• Document extract:
He started his career at Hughes Aircraft. He served as special assistant to the Assistant Secretary of Defense in the Eisenhower administration. He worked for the Ramo-Wooldridge Corporation, later known as TRW Inc., where he served as president and chief operating officer from 1969 to 1977, and as chairman and CEO from 1977 to 1988. He served on its board of directors from 1964 to 1994, and a driveway on TRW's Space Park campus was named in his honor. He worked on the SM-65 Atlas, SM-68 Titan, LGM-30 Minuteman and PGM-17 Thor nuclear missile programs for the United States Air Force and NASA, and the Orbiting Geophysical Observatory.

He sat on the boards of directors of Bank of America, Merck & Co., the Goodyear Tire and Rubber Company and Bechtel. He served as chairman of the Business Roundtable from 1982 to 1984, and as chairman of The Business Council from 1985 to 1986.

• Data entries:
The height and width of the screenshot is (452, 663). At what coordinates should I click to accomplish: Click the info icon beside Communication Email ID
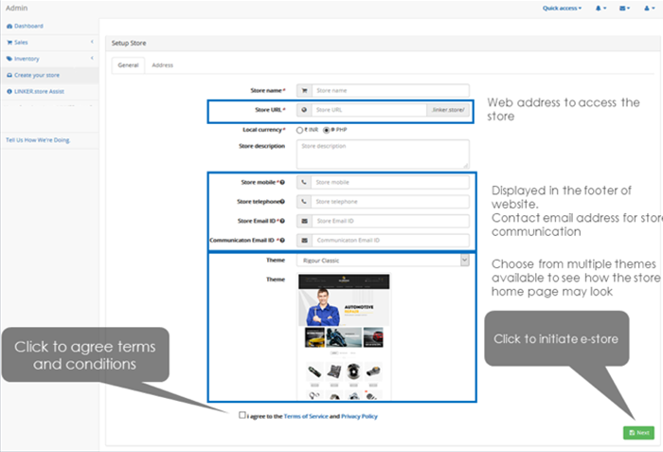tap(282, 241)
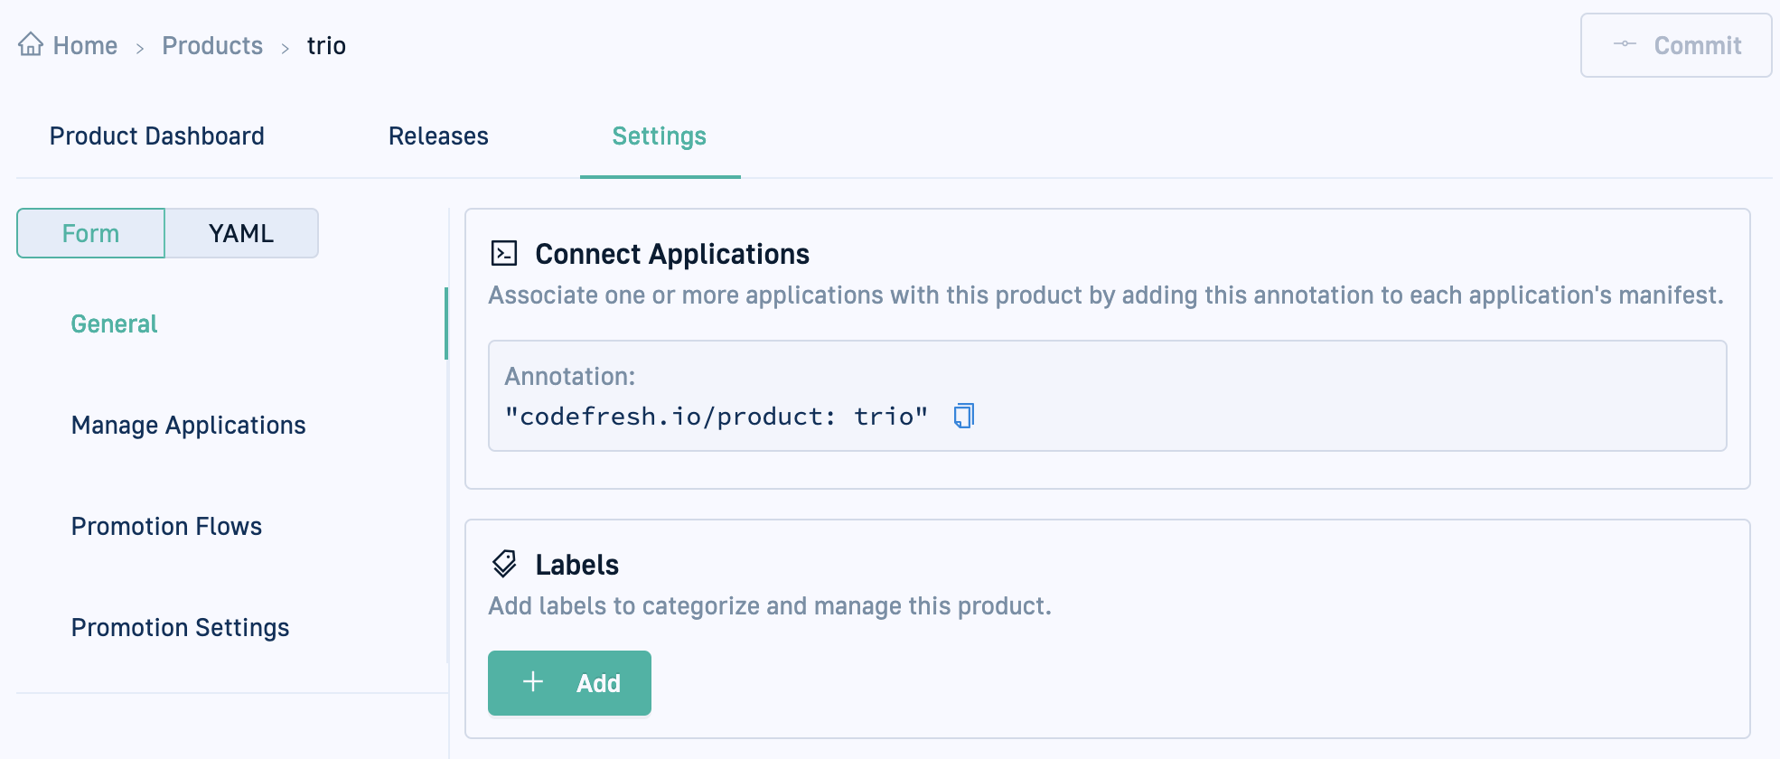Go to the Releases tab
The image size is (1780, 759).
click(438, 136)
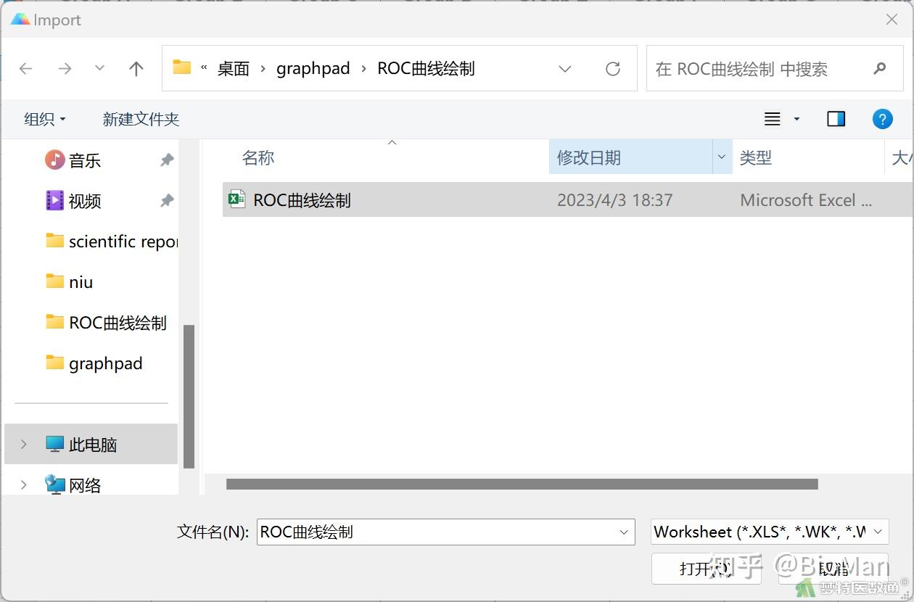
Task: Open the view layout dropdown arrow
Action: pos(796,118)
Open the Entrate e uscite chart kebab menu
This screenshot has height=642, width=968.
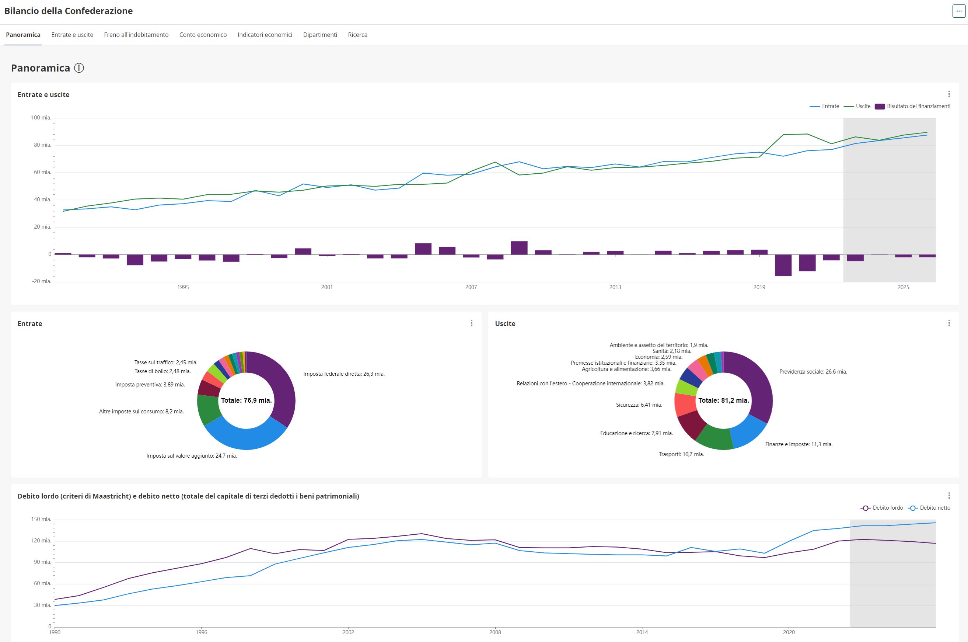[949, 94]
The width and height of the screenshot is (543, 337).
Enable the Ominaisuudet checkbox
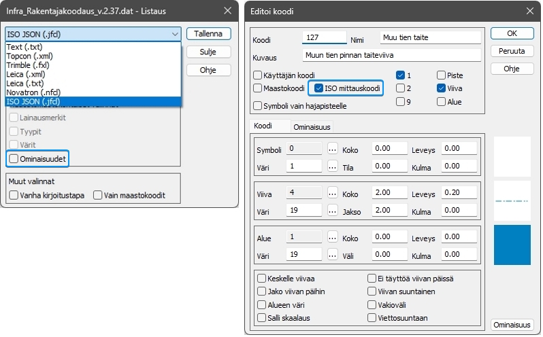(x=14, y=158)
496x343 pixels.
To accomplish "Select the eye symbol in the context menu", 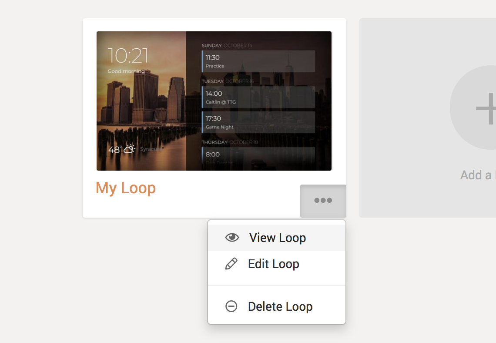I will click(x=232, y=237).
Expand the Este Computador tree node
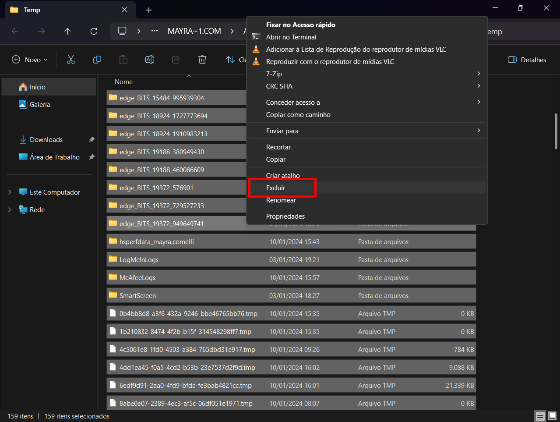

• Task details: According to the career text, during which years did he serve as chairman and CEO of TRW? The records are drawn from a different source than the text.

• Written solution: From 1977 to 1988.